Simulacra, Airea D. Matthews, Yale Younger Poetry Series, Yale University Press, 2017
It seems logical that I should keep this to 100 words (which was my original prompt for these mini-reviews). The poems in Simulacra are about constraint and its progeny. What comes out of how we’re forced to make do. Matthews turns the heat up in Simulacra, employing a searing intellect and a cutting wit. Pathos is tempered with brutal logic. Despair is sliced through with humor. Doors are wide open. You never know who might walk into these poems. Several of my favorites in this collection are rendered as text message conversations with the poet Anne Sexton. The allusions and references would be dizzying if Matthews didn’t have such a knack for keeping her poems grounded in the everyday reality of a (brilliant) 21st century mind. That I didn’t manage to stick to 100 words, because I am so effusive about my admiration of this book, also seems logical. Frequently in Simulacra we see Matthews twisting a constraint just beyond our expectations, so that everything is both what we might expect and, luckily, much more.
Imaginary Royalty, Miranda Field, Four Way Books, 2017
In a long poem titled “A Soul So Watched,” we encounter “the haunted spaces and the apparitions, double exposed” that remain after the violent and unexpected loss of a loved one. I’ve not had words this year for some losses, but in Field’s book I found them. I understand that the poet is also a textile artist, and I can’t help but see this book in a similar light. You know the way a knitted garment comes together, so pieces which seem at first like they will be rough and disparate are, thanks to the skilled hands of the maker, formed into one smooth, beautiful, functional object? That’s what Fields has done with these poems. I’ve read “A Soul So Watched” and others in this collection over and again, marveling at the shifting and expanding vision, and grateful for Field’s ability to capture beauty even out of the roughest places of brokenness.
from unincorporated territory [lukao], Craig Santos Perez, Omnidawn, 2017
I was interested in the way the seemingly rigid order in [lukao] allows Perez to range broadly through his chosen material. Phrases like “The American day begins in Guam,” are repeated and corrupted so often that we come to expect variety rather than repetition. The same is true for language itself. Perez introduces us to a significant amount of non-English words, many Chamorro, a language from his native Guam. Perez manages a presentation that is reclamation, revision, disorientation, translation, reassertion, and resistance, so that I begin to accept repeated words and phrases as words that could only be fully understood just as they are. His poemmaps, his insistence on the hashtag, his fluid movement between lineated and non-lineated verse, his application of humor in the least expected places, his slow dissemination of the gut-punching phrase that marks the start of each of the book’s sections, all these are also part of his expansion of my experience of what and how and in which terms this narrative ought to unfold.

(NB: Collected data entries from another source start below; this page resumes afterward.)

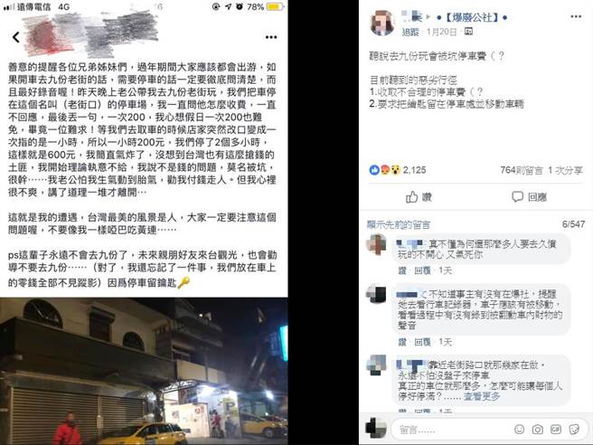593x445 pixels.
Task: Tap the back arrow in left post
Action: tap(16, 37)
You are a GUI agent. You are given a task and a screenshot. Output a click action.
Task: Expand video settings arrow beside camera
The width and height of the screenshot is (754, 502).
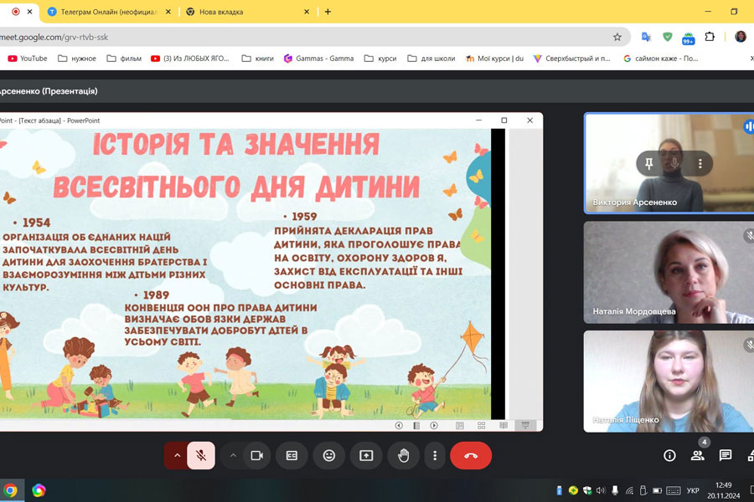(233, 455)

Her presence will live beyond progress, Brenda Hillman, Albion Books, 2017
Brenda Hillman’s elegy for C. D. Wright often uses images, by which I mean photographs. In the introduction to One Big Self, her collaboration with the photographer Deborah Luster, C. D. Wright says: “We presume an inventive but nonetheless faithful document.” Fittingly, this tribute poem is as inventive as it is faithful. Among the things that I’m interested in is how long the poem is. (It’s a chapbook now, but it’s also an individual poem that will appear in Hillman’s next collection, forthcoming from Wesleyan UP.) “Her presence will live beyond progress” progresses, seemingly unendingly. Even when it stops, it does so in an open way. There will always be something new/good, though there will always be endings. Wright died unexpectedly in January 2016. That may seem like an ending, but as elegy for this individual, that is not a place to stop. Hillman dates her poem January 2016-January 2017. Which suggests this poem came out of a continued immersion and re-immersion. The poem’s recursive renderings of vividly imagined memories are a part of how the poet resists the end of this precious relationship. I cried when I put the book down. Then I picked it up again.
Oxygen, Julia Fiedorczuk, trans. Bill Johnston, Zephyr Press, 2017
These translations are luminous. There’s a world offered to us here that is precariously fragile but also rich and robust in its super-charged insistence on survival. As I read, my breath caught so often that I began to think more conscientiously about oxygen and the other elemental parts of the world that are necessary but too easily ignored. This is one of the demands Oxygen made on me. The poems are perfectly contained, beautifully efficient and wise, replete with vibrant turns of phrase, images, and similes. I found myself sometimes looking at the original Polish after reading one of the English translations. Though I don’t know Polish, I wanted to see what I’d learn from the translator’s choices. I loved this aspect of the reading—the fact that as I read this carefully crafted work (both the original Polish and the translation) I was inspired to look even more closely to see what else I might discover. I am grateful to Fiedorczuk for these poems and to Johnston for translating them from the Polish.